- **THE REQUEST**:
Print the lines from the one containing "This screenshot has" through the one containing "pos(628,553)", inclusive, as they appear in the rows below.

- **MATERIAL SUPPLIED**:
+ + +

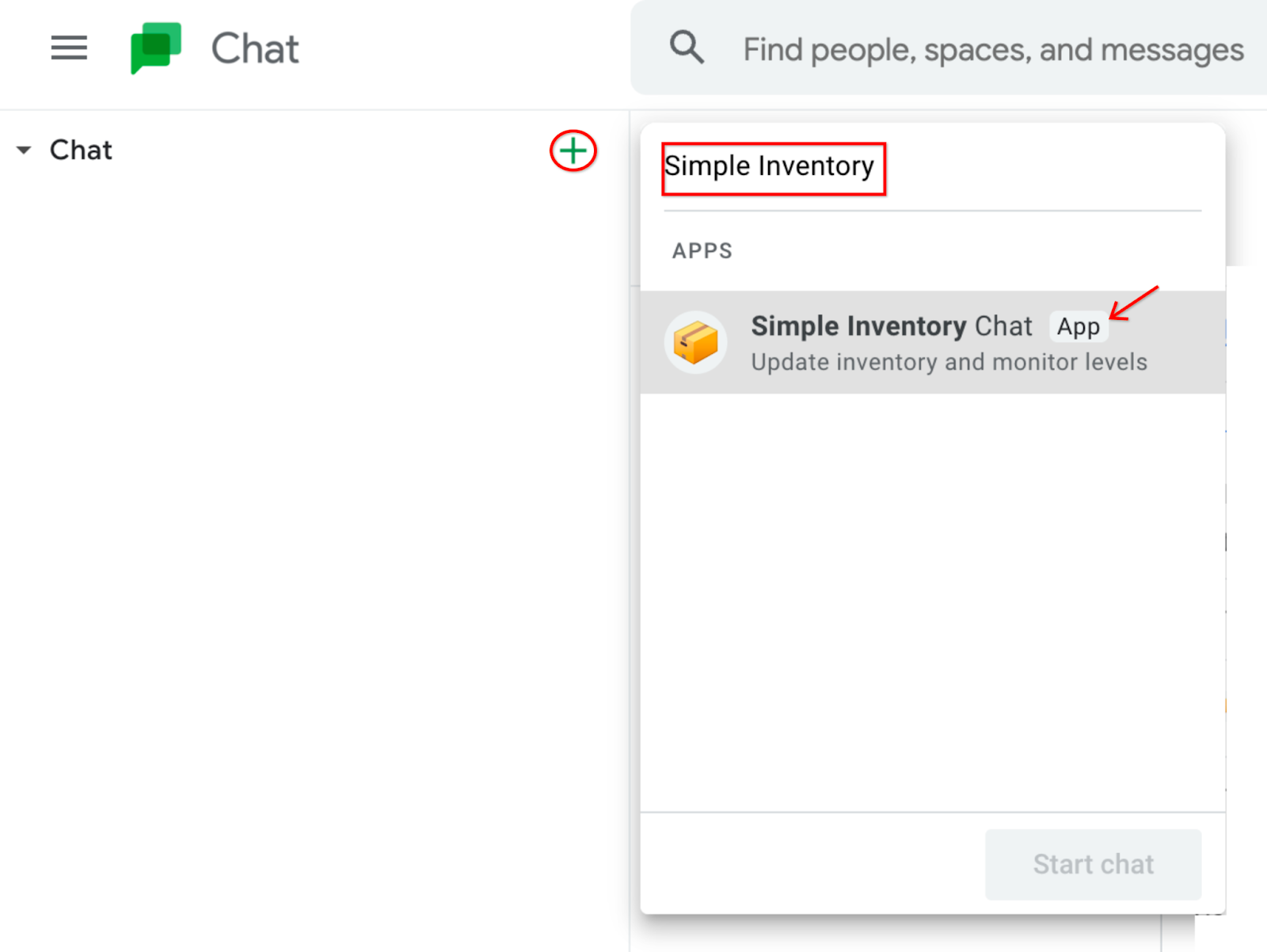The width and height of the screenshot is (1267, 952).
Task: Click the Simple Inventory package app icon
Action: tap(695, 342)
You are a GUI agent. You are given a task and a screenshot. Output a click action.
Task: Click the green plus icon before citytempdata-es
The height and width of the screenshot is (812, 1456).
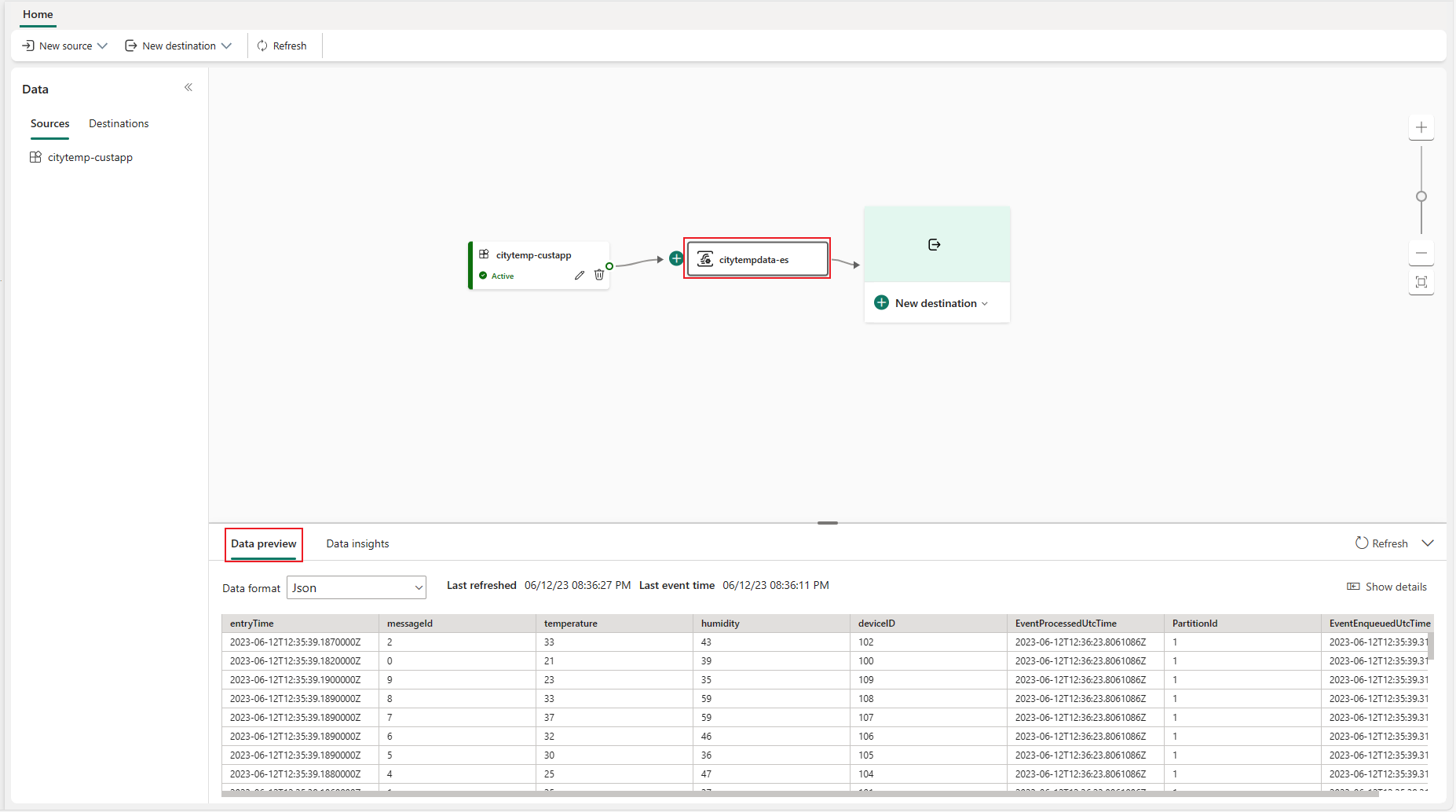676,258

+ + +

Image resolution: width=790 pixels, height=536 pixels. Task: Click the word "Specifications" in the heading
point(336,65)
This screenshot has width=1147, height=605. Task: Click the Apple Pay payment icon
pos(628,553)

+ + +

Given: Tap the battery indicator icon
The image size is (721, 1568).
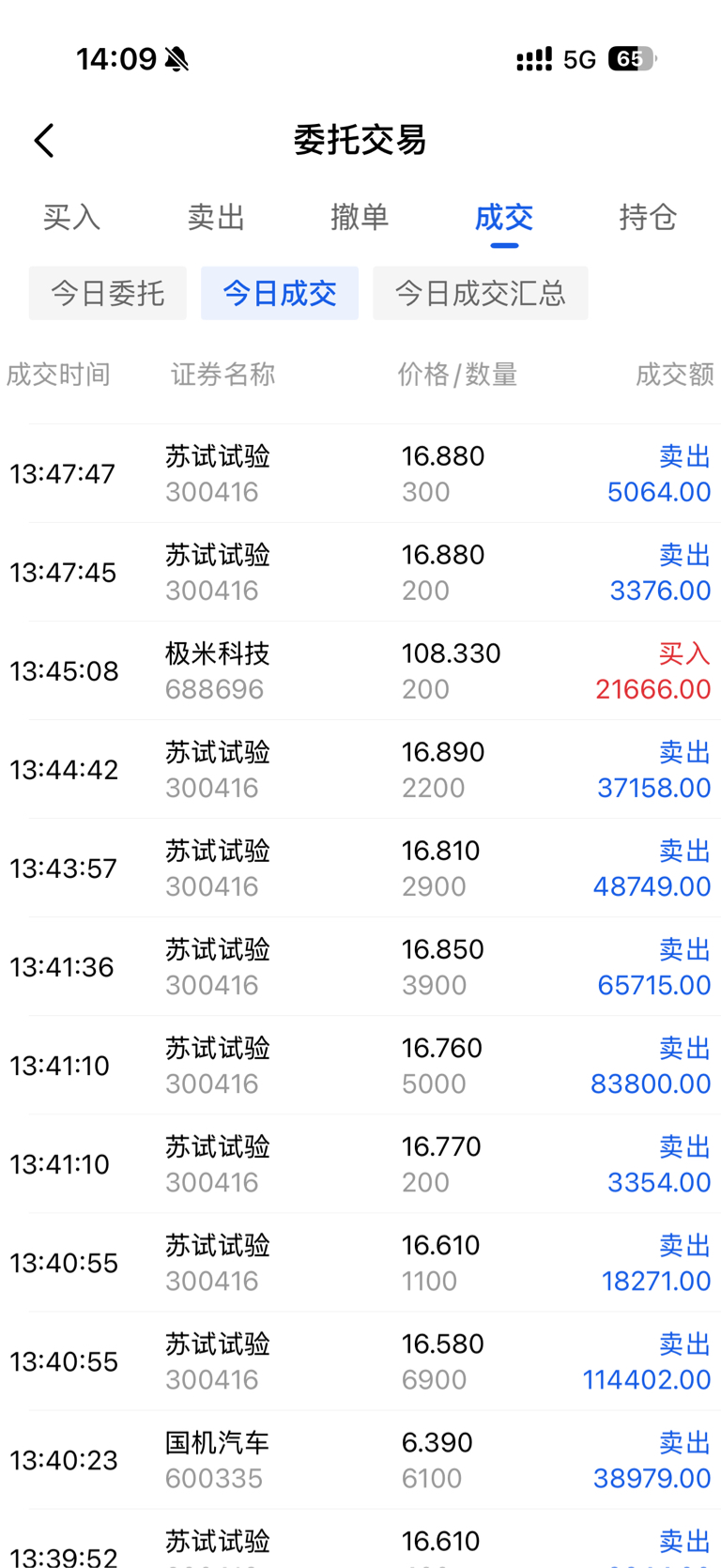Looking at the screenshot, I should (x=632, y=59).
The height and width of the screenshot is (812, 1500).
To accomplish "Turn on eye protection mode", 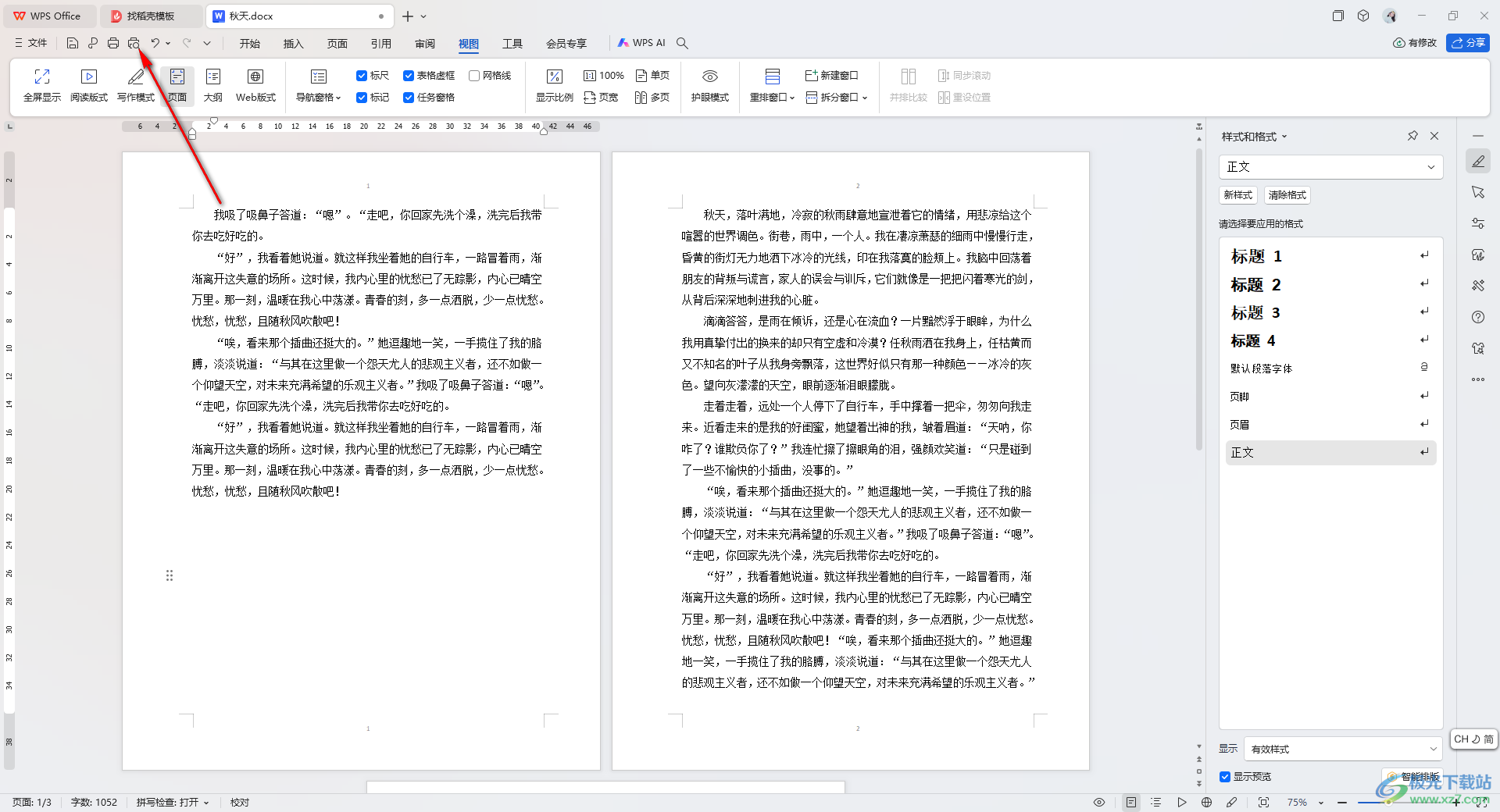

+ + +

- **SOLUTION**:
This screenshot has width=1147, height=605. Task: Click the Apple Pay payment icon
pos(628,553)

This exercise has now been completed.